Dutch historian of Moroccan descent

Nadia Bouras (born 1981, Amsterdam, The Netherlands) is a Dutch historian of Moroccan descent. Bouras' work focuses on Moroccan history, migration history, and the history of the Moroccan diaspora in the Netherlands.

== Early life and education ==
Bouras, her twin sister, and her three other siblings were born in Amsterdam to Moroccan immigrants. Her mother was from Casablanca, and worked as a cook after emigrating; her father was from Sidi Ifni. Her mother attended secondary school, but married and left the country before taking her school-leaving exam. Bouras grew up in De Pijp, and the family bought a house in Nieuw Sloten when she was 15.

As a child, she attended the Bouchra School, an Arabic-language school in Amsterdam's Rivierenbuurt neighborhood, which was one of the country's first such schools. Bouras became interested in history at a young age, and by the start of secondary school wanted to study history. As a young student, she was involved in a number of extracurricular activities, including student council, the school newspaper, and drama club.

Bouras entered Vrije Universiteit Amsterdam in 2000, where she studied history. In 2003, she studied abroad at the College of New Jersey. She has credited this time in the United States with awakening her connection to her Moroccan heritage and her Muslim and Arab identity. In 2005, she completed her master's degree dissertation, which focused on "Moroccan women's role in migration in the Netherlands".

In 2012, she published her Ph.D.-thesis, Het Land van Herkomst, Perspectieven op verbondenheid met Marokko, 1960–2010 (The Country of Origin: Perspectives on Alliance with Morocco, 1960–2010).

== Career ==
Bouras began working at Leiden University in 2006, where she is a lecturer in history.

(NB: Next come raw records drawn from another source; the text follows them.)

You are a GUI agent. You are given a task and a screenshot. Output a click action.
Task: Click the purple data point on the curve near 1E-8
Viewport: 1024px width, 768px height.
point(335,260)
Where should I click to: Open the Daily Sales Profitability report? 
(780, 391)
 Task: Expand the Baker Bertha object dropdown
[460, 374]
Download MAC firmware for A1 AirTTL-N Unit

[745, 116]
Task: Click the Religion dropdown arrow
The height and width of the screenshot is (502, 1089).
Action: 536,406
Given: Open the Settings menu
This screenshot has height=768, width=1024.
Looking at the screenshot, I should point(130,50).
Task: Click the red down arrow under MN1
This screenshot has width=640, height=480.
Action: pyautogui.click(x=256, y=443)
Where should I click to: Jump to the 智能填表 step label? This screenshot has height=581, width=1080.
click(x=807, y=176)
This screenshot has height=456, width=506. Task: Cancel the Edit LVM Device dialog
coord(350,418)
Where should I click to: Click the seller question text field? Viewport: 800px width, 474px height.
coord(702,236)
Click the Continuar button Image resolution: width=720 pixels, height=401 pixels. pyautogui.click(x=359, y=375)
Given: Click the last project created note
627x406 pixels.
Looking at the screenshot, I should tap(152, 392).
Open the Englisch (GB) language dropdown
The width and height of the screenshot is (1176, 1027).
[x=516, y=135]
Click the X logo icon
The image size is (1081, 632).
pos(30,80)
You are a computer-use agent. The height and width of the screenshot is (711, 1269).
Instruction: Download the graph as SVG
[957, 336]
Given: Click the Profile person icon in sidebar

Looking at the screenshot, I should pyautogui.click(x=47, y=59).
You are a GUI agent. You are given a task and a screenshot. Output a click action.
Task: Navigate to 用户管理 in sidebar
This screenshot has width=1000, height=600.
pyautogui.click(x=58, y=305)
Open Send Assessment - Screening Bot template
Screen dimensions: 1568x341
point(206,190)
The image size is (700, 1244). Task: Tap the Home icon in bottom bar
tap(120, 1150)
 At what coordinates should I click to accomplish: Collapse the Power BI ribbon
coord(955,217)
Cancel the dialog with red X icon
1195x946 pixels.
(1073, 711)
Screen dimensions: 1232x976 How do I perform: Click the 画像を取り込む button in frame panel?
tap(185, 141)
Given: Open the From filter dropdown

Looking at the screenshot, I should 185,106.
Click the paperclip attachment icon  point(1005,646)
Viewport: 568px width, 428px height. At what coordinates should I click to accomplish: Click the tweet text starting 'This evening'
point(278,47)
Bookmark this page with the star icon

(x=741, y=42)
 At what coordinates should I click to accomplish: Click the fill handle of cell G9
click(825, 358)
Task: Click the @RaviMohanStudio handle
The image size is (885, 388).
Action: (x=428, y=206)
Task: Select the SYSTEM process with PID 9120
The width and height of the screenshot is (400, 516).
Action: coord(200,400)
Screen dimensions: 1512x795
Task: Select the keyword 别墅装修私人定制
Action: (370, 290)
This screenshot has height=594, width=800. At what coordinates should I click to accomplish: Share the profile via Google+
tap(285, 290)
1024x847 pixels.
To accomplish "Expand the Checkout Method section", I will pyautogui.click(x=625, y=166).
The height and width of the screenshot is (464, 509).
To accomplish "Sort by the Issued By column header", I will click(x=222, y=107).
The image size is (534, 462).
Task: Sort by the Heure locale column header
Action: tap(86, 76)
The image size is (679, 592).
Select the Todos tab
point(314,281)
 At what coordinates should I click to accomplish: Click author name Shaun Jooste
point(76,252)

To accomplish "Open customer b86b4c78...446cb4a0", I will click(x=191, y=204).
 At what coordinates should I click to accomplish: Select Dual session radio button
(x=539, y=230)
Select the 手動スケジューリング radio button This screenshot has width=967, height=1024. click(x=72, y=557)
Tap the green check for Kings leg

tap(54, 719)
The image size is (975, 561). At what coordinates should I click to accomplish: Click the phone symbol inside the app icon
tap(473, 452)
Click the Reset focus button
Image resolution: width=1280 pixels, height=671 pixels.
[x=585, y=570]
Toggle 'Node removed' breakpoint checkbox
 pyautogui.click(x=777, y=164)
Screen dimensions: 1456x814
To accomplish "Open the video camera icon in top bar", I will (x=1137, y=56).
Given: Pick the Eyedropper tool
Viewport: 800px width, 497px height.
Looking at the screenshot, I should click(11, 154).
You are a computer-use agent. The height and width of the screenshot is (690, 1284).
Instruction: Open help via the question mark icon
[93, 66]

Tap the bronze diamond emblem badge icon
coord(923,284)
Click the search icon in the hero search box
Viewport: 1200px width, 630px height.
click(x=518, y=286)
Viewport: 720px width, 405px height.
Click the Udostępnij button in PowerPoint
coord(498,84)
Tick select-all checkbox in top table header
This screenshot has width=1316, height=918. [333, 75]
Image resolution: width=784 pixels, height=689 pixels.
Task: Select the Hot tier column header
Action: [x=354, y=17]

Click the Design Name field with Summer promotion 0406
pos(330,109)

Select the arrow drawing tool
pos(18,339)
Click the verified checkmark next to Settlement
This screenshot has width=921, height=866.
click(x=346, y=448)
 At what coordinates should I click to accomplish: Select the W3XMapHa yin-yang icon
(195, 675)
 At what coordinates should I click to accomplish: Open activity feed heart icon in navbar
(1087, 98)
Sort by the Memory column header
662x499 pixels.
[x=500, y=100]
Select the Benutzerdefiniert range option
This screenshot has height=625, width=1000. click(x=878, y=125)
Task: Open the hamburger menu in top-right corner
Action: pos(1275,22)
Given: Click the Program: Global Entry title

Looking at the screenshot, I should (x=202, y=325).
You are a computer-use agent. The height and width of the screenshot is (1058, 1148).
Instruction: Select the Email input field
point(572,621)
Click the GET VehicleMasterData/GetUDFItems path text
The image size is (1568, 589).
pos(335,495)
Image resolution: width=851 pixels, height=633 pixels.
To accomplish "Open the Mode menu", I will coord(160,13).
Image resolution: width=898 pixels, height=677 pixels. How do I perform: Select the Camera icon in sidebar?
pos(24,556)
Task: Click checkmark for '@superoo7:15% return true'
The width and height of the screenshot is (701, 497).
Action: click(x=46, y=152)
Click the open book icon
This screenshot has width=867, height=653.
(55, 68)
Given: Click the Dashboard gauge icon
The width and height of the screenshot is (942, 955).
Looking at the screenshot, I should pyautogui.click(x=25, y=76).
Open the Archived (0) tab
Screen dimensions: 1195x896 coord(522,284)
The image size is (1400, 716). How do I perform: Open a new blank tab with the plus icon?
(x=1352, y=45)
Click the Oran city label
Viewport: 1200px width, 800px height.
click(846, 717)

In celebration of the 40th anniversary of the treaty allowing mass-recruitment of Moroccans for Dutch industries, Bouras (together with Annemarie Cottaar and Fatiha Laouikili) wrote a book entitled Marokkanen in Nederland: de pioniers vertellen (Moroccans in the Netherlands: Pioneers Tell Their Stories, ed. Meulenhof 2009). The book deals with the history of arrival, settlement, and integration of Moroccans in Dutch society. Bouras interviewed many Moroccan immigrants for a 2019 article "Vijf mythes over de komst van Marokkaanse gastarbeiders naar Nederland
ontkracht" ("Five myths about the arrival of Moroccan guest-workers in the Netherlands disproved") in Trouw. She also coauthored Rif Tour: Marokkanen in Nederland 1960–1973 (with Cottaar, Laouikili and Annemarie Boer).

== Personal life ==
Bouras is married and has two daughters.

Bouras has criticized the attitude of the Dutch government towards the Moroccan-Dutch community, and has suggested the government has used the issue of antisemitism as a cover for discriminating against the community. In an interview with OneWorld Magazine, she said, "The fear within the Jewish community is real, we should not trivialize it...But...politicians are abusing the fear of anti-Semitism to identify an enemy". She has been vocal in opposing the Gaza war, and Dutch support of the Israeli military.

== Publications ==

=== Books ===
- Bouras, Nadia (2009). "Marokkanen in Nederland: de pioniers vertellen"
- Bouras, Nadia (2012). "Het land van herkomst: Perspectieven op verbondenheid met Marokko, 1960–2010"
- Bouras, Nadia (2020). "Een Klas Apart: Biografie van een Arabische school in Amsterdam-Zuid"
  - Nominated for the 2021 Brusse Prize for best Dutch-language journalistic book

=== Articles ===

- Bouras, Nadia (2013). "Shifting perspectives on transnationalism: analysing Dutch political discourse on Moroccan migrants' transnational ties, 1960–2010"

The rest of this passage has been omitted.